Citation: Journal of Hydrometeorology 23, 9; 10.1175/JHM-D-22-0021.1

Average values of Brier score (averaged over all grid points for this day) are overlaid on each map to gauge the CONUS-wide performance of each product. The following features are evident. First, PoP from raw ensemble is broadly higher (close to 1) and there is a conspicuous lack of spatial details (Fig. 10a). Second, in many parts of the CONUS, the PoP is close to one despite a lack of precipitation in CCPA, consistent with the severe overforecast seen in earlier reliability diagrams for the raw ensemble (Fig. 6a). Quantile mapping drastically improves locational precision by reducing the areas where raw ensemble produces high PoP (Fig. 10b). This reduction is particularly noticeable over the Intermountain West to the east of the Sierra Nevada, where gradients in PoP values emerge after quantile mapping. The BS is much reduced (improved), corresponding to this reduction in areas with overforecasted PoP. The two ANN schemes produce further improvements for the Intermountain West, by suppressing the PoP values outside the areas where CCPA indicates wet conditions (Figs. 10c,d). The postprocessed PoPs from the two schemes feature much lower overforecast errors over this region, thus allowing the actual precipitation clusters to be more precisely defined. Nonetheless, application of these schemes leads to sharp expansions of areas with low, but positive PoP (<0.2) to regions where no precipitation was observed (e.g., Wyoming). Between the two ANN schemes, ANN-CSGD produces the most skillful PoP that exhibits the least spatial mismatch with the analysis, and its PoP features the lowest BS among the four sets of products. On the other hand, however, it tends to produce wider expansion of PoP, and suppress the high probability values in regions where precipitation was observed (Fig. 10d). One possible explanation for this apparent trade-off lies in ANN schemes’ inclusion of training samples over wider areas where the precipitation amounts are dissimilar to those near the target. While this practice improves the overall skills for CONUS, it introduces diffusion in areal coverage and reduces the sharpness. This phenomenon is analogous to the dilution effect noted in regression literature (Fuller 1987; Hughes 1993; Frost and Thompson 2000; Jozaghi et al. 2021).

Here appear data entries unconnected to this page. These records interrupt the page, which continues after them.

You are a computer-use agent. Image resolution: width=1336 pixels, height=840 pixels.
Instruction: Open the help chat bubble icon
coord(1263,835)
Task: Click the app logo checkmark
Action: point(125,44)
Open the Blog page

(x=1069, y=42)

At the threshold of 25 mm (P25, Fig. 11), raw ensemble fails to detect the precipitation clusters in northern California while all three schemes help recover these. Over this region, P25 produced by quantile mapping exhibits the highest locational precision and sharpness, a feature consistent with the earlier observation shown in Fig. 4. By contrast, over the eastern part of the country, quantile mapping broadly degrades the skills—it produces excessively high P25 over broader areas where accumulations per CCPA are much below 25 mm. This introduces additional wet biases and contributes to a reduction in overall reliability relative to raw as shown in reliability diagrams (Fig. 7b). Both ANN schemes improve the overall accuracy of guidance for CONUS and over major precipitation clusters (Figs. 11c,d). Over northern California, both yield higher P25 that overlap with the observed clusters, but with lower spatial precision. ANN-CSGD, for example, populates the entire Northern California with positive P25, grossly exaggerating the areal coverage of rainfall risks. ANN-Mclass fares somewhat better with more subdued areal coverage bias. Along the eastern United States, the most notable feature is that both ANN schemes perform well in capturing the rainfall risks over the cluster that encompasses parts of Georgia, Alabama, Tennessee, Florida, and South Carolina. The relative performance of the two techniques is mixed. ANN-Mclass excels by creating higher P25 within the cluster, yet it in the meantime inflates the P25 outside the cluster. By comparison, the P25 produced by ANN-CSGD is nearly uniformly lower over the region, either inside or outside the cluster. The BS of the ANN-based PQPFs is broadly comparable at this threshold and is slightly better than that for QMAP.

Fig. 11.
Fig. 11.

As in Fig. 10, but for >25 mm. Areas inside red contours show that event > 25 mm has been observed by CCPA.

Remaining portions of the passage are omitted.